À Berlin! à Berlin! Maurice entendit ce cri hurlé par la foule grouillante des boulevards, pendant la nuit de fol enthousiasme, qui l'avait décidé à s'engager. Le vent venait de tourner, sous un coup de tempête; et il y avait une saute terrible, et tout le tempérament de la race était dans cette confiance exaltée, qui tombait brusquement, dès le premier revers, à la désespérance dont le galop l'emportait parmi ces soldats errants, vaincus et dispersés, avant d'avoir combattu.
– Ah! ce qu'il me scie les pattes, le flingot! reprit Loubet, en changeant une fois encore son fusil d'épaule.
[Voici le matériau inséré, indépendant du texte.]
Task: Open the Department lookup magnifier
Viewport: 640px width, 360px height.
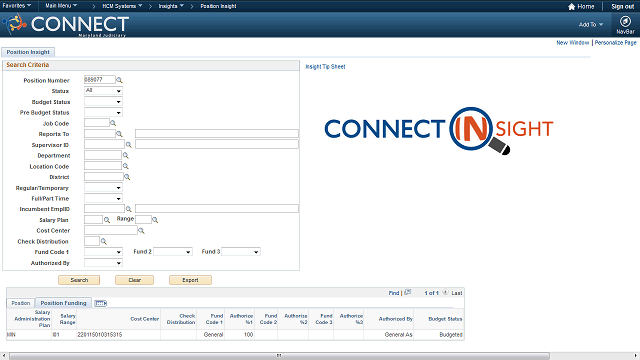Action: (126, 156)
En voilà un mirliton, pour se promener! Et, faisant allusion à la somme qu'il avait touchée comme remplaçant:
– N'importe! Quinze cents balles, pour ce métier-là, on est rudement volé!.. Ce qu'il doit fumer de bonnes pipes, au coin de son feu, le richard à la place de qui je vais me faire casser la gueule!
– Moi, grogna Chouteau, j'avais fini mon temps, j'allais filer… Ah! vrai, ce n'est pas de chance, de tomber dans une cochonnerie d'histoire pareille!
Il balançait son fusil, d'une main rageuse. Puis, violemment, il le lança aussi de l'autre côté d'une haie.
– Eh! va donc, sale outil!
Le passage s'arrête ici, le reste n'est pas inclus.